Date: Thu, 26 Sep 2002 16:55:04 -0400 (EDT)
From: "t. belton" <tbelton@MIT.EDU>
To: John Hawkinson <jhawk@MIT.EDU>
cc: <bug-infoagents@MIT.EDU>, <web-agents@MIT.EDU>, <netscape-release@MIT.EDU>
In-Reply-To: <20020926194920.GR1586@multics.mit.edu>
Message-ID: <Pine.GSO.4.33L.0209261623330.23121-100000@iphigenia.mit.edu>
MIME-Version: 1.0
Content-Type: TEXT/PLAIN; charset=US-ASCII

On Thu, 26 Sep 2002, John Hawkinson wrote:
> Well, the scope certainly has increased. Is that really necessary,
> particulary to include netscape-release on issues specific to
> Athena?

I added those lists because I wanted people to see my explanation of what
the scripts do - just as I am keeping them now because I want them to see
this rant. I have noticed in the last few days that my information on
Mozilla issues is not trickling down properly to the people who actually
provide help to users.

I don't generally want to send to a lot of lists because I don't want to
be spamming right and left with browser information. What I would LIKE is
to be able to tell one person that represents each group with a need to
know, and have that person tell the group. But this has not worked. Today
I got a request from someone on OLC which said, "Hey, this document about
certificates you wrote is useful - can we use some of it to make stock
answers?" And I was polite because it was clear I had not told the right
people, but basically my answer was, "Who did you think I had written that
page for, if not OLC?"

I have talked about some of these issues many times in many places. As it
stands, some of the people I need to reach are on web-agents and nowhere
else convenient; some of them are on the increasingly misnamed
netscape-release; some of them are on f_ls; some on cfyi, apparently (a
list I seldom use because I've never been clear on its exact function and
who it's supposed to reach); some are on the Business Liaison Team - and
so on and so on ....

I think, therefore, it is the wrong idea to expect me to be able to
broadcast Mozilla information to everyone on all those lists who need it,
especially since at any given time I have a fairly fuzzy idea of who needs
it and who doesn't.
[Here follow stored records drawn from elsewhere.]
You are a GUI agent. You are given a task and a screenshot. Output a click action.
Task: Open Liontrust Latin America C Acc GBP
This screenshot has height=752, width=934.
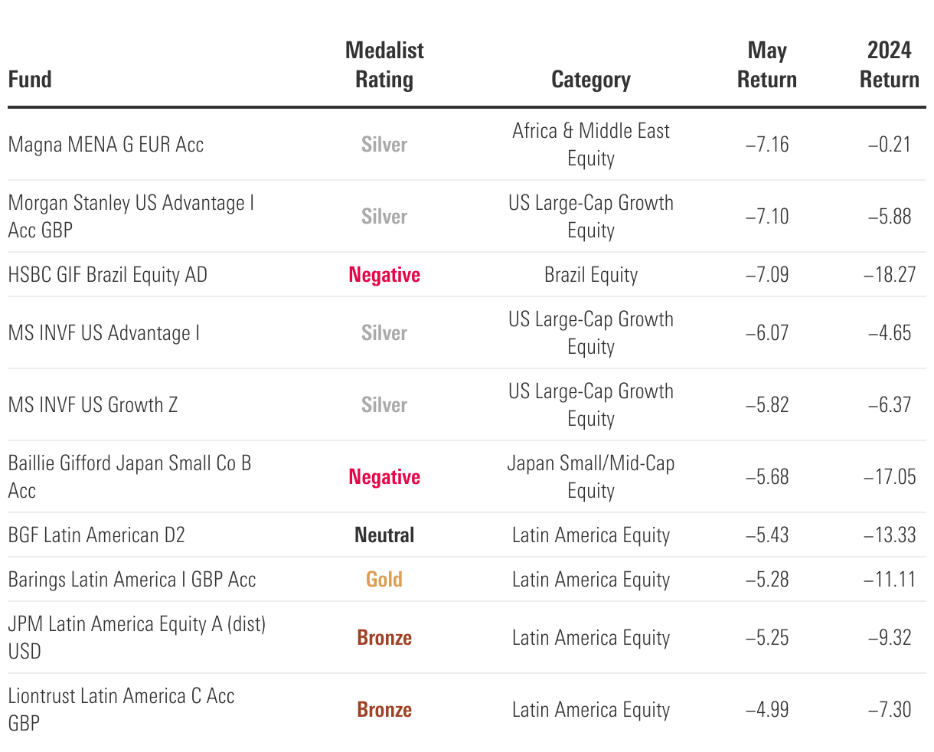(121, 709)
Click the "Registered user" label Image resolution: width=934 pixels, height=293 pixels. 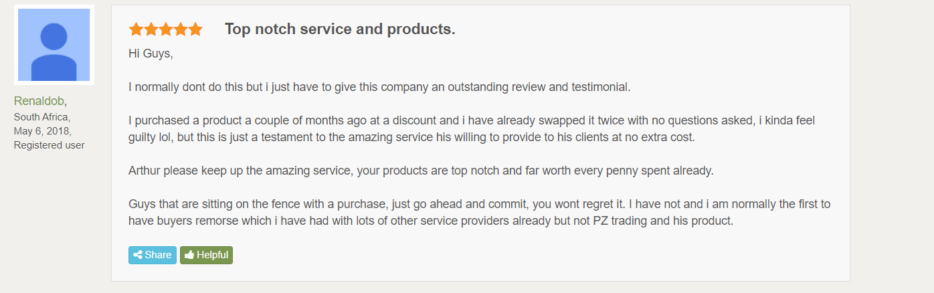(x=50, y=145)
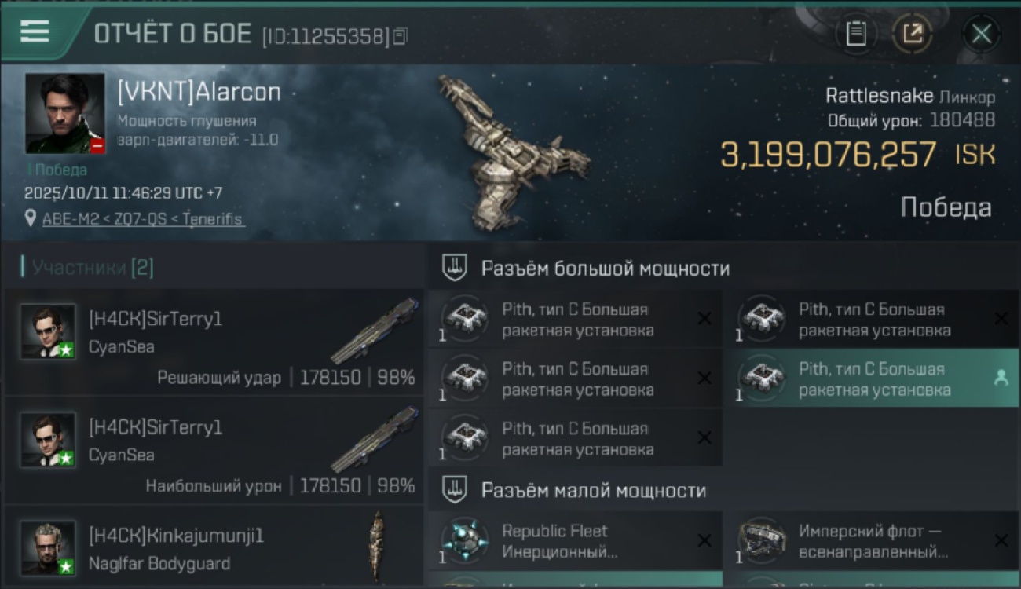Open SirTerry1 Решающий удар entry
Viewport: 1021px width, 589px height.
(214, 342)

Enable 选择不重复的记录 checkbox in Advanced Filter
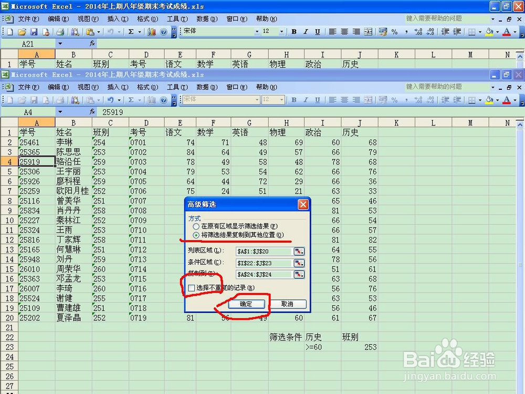[192, 287]
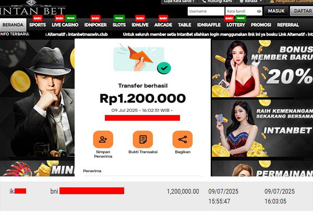Click the phone icon beside Hubungi Kami

[204, 2]
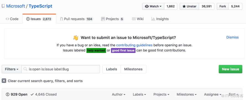Image resolution: width=246 pixels, height=100 pixels.
Task: Expand the Filters dropdown
Action: [x=12, y=69]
We have tried in the past to make better-targeted
lists for just the people who have a need and interest to know. They have
always mutated into something they weren't supposed to be. I tried making
a Mozilla web page as a useful drop point for information - not enough
people went to it or knew where it was, apparently, despite my sending
the URL hither and yon.

A couple of people have gone above and beyond the call of duty in getting
information to people who need it, Camilla among them (thank you Camilla),
but that's not really an answer.  We need a better system to get the word
out. Or, if there is a magic bullet I'm missing, I need to know about it.

In the case of 'clear-netscape-password,' if you're right, jhawk, then OLC
is propagating incorrect and outdated information. The script hasn't been
named that for - I don't know, considerably more than a year - and it is
not something I would just tell people to run casually in any event.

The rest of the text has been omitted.